## WORK TASK
Print, from the listing below, the lines starting at the line containing "By palmstreet (73, 647)" and ending at the line containing "By Claudia (12, 1677)", exactly as they stand, and print nothing else.

## DATASET RECORDS
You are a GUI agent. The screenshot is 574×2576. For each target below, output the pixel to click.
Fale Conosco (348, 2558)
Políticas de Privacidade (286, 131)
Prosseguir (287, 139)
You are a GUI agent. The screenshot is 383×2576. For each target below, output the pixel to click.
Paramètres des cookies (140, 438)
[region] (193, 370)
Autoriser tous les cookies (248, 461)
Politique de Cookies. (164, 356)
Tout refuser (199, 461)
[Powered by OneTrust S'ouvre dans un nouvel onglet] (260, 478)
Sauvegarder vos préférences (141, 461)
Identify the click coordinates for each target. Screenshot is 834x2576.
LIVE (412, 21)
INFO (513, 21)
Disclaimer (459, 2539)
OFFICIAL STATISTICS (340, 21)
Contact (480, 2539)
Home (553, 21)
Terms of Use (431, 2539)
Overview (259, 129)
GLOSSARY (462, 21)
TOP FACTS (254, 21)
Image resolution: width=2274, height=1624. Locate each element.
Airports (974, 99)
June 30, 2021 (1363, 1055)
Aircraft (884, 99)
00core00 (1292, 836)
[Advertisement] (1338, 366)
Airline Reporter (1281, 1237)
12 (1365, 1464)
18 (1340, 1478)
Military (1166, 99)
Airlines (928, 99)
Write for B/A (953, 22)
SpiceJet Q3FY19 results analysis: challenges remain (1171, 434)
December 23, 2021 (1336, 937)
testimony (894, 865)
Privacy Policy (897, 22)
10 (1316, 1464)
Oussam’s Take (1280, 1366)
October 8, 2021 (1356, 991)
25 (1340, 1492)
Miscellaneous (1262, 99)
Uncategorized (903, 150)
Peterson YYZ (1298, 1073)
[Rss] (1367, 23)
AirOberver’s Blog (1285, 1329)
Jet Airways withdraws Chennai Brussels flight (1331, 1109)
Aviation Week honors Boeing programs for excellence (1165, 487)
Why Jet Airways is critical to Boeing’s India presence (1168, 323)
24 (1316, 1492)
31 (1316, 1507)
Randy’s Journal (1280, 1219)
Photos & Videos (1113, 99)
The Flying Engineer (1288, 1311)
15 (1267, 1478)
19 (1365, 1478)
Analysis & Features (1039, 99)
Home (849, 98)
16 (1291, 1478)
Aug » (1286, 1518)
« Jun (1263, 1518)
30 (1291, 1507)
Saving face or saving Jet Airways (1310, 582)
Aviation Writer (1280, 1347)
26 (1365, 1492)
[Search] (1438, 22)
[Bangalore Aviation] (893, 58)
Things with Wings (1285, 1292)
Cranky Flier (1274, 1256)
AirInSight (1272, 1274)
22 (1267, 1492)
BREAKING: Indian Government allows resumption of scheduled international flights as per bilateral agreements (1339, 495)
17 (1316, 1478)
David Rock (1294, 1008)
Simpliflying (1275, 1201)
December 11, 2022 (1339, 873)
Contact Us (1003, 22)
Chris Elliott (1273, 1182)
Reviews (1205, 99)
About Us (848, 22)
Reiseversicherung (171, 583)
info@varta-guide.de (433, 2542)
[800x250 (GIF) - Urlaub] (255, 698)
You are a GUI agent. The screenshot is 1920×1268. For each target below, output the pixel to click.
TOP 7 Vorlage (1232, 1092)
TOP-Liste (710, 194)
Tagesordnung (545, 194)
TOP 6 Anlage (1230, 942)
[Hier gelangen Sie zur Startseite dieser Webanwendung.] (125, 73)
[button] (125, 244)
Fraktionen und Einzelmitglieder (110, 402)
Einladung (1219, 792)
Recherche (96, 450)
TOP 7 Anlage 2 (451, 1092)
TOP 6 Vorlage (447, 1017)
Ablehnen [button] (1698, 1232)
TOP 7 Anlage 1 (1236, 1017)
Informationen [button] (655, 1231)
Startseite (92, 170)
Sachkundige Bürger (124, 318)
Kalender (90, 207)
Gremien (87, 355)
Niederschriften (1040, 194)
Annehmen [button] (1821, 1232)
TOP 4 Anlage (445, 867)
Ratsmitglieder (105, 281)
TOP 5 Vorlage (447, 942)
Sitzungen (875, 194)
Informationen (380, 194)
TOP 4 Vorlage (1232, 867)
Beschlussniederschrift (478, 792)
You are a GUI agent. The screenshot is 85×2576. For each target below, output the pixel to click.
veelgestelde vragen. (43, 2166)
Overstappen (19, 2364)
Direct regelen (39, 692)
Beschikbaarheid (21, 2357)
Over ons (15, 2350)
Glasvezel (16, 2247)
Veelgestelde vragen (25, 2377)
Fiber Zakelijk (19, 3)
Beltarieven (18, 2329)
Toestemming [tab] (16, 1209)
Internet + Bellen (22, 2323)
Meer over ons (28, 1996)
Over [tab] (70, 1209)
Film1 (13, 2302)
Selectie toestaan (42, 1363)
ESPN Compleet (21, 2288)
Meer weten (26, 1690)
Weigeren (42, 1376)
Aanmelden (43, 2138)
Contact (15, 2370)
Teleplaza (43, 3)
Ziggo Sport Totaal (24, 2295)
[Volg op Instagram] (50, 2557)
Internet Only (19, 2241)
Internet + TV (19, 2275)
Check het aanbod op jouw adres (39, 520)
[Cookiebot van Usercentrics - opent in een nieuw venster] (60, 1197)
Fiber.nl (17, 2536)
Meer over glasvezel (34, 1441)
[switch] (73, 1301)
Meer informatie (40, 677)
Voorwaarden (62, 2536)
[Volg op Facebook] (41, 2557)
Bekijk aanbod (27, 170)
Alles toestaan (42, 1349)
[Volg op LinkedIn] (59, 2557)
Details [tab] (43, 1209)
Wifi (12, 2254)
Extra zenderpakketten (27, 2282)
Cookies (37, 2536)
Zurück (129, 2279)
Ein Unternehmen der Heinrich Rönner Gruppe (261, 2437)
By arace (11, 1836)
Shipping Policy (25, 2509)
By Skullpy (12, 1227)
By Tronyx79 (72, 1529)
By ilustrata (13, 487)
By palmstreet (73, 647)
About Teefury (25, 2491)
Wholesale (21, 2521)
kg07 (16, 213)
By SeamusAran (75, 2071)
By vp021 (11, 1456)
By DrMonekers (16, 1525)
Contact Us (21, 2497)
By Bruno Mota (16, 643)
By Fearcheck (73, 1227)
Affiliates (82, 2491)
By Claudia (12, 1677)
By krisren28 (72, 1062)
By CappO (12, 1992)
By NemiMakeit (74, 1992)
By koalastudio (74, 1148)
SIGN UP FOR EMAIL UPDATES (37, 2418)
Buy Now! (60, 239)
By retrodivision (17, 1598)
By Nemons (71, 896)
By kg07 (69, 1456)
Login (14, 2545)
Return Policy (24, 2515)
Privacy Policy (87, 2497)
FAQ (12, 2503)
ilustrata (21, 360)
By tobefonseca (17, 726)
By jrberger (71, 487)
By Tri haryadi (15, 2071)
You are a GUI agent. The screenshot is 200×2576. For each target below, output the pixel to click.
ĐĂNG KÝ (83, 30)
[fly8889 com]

## TASK OUTPUT
By palmstreet (73, 647)
About Teefury (25, 2491)
Wholesale (21, 2521)
kg07 (16, 213)
By SeamusAran (75, 2071)
By vp021 (11, 1456)
By DrMonekers (16, 1525)
Contact Us (21, 2497)
By Bruno Mota (16, 643)
By Fearcheck (73, 1227)
Affiliates (82, 2491)
By Claudia (12, 1677)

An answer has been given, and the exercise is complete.